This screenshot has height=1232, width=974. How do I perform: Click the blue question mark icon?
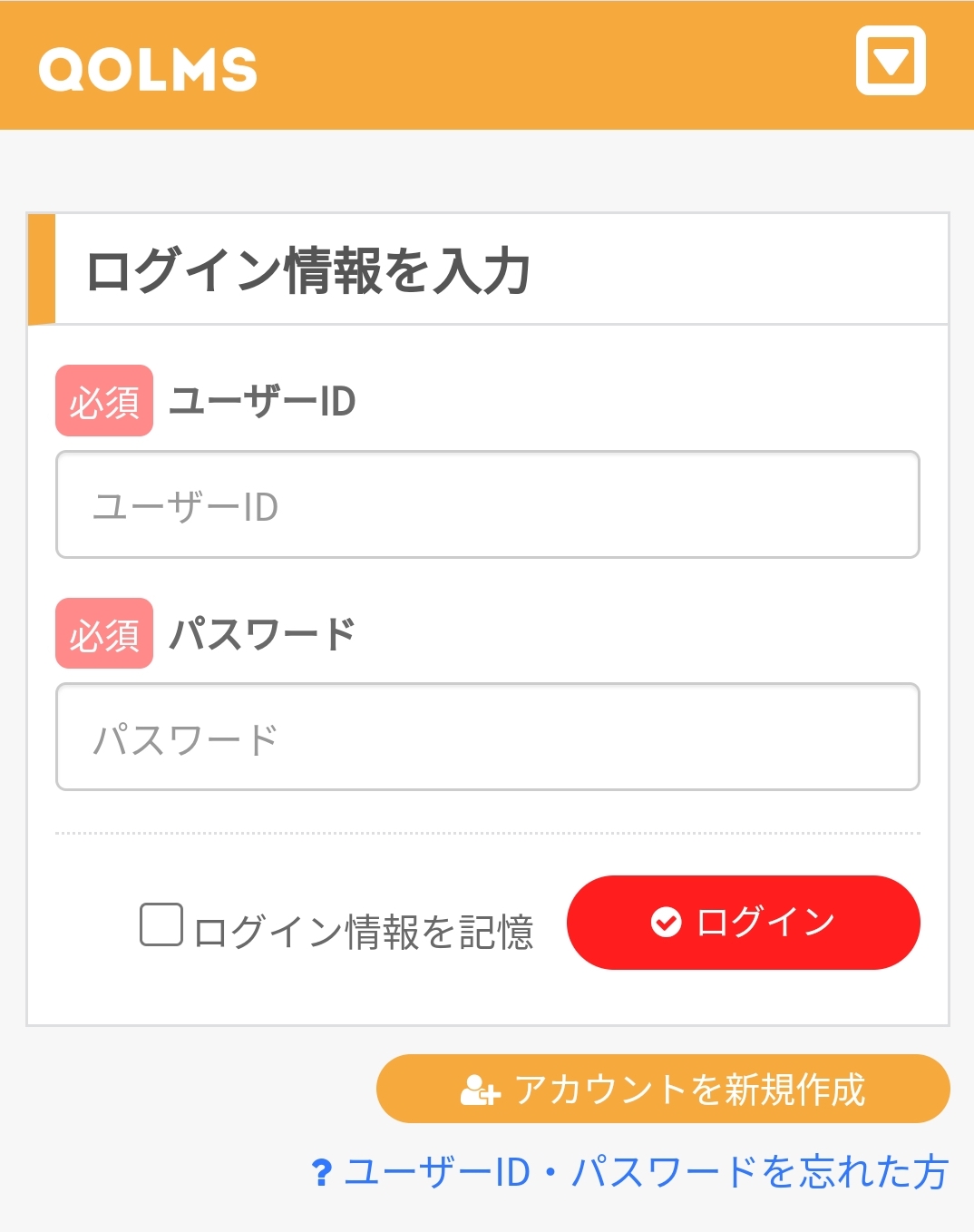321,1172
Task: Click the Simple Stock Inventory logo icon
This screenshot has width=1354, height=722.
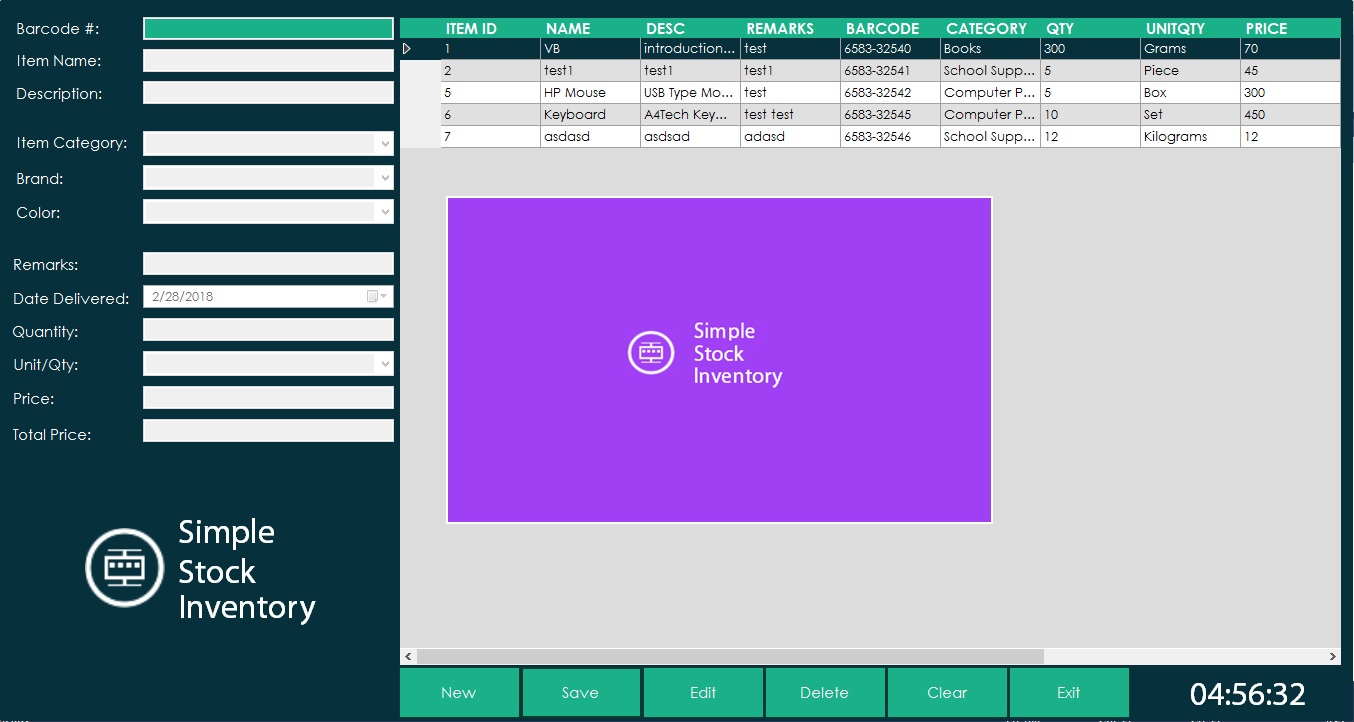Action: (124, 568)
####
* [Description of the task] The entries need to be restated exactly, and their pictures left out.

* [Solution for this problem]
This screenshot has height=1232, width=974. How do I perform: Click the blue question mark icon?
321,1172
Task: Click the Simple Stock Inventory logo icon
This screenshot has width=1354, height=722.
Action: (124, 568)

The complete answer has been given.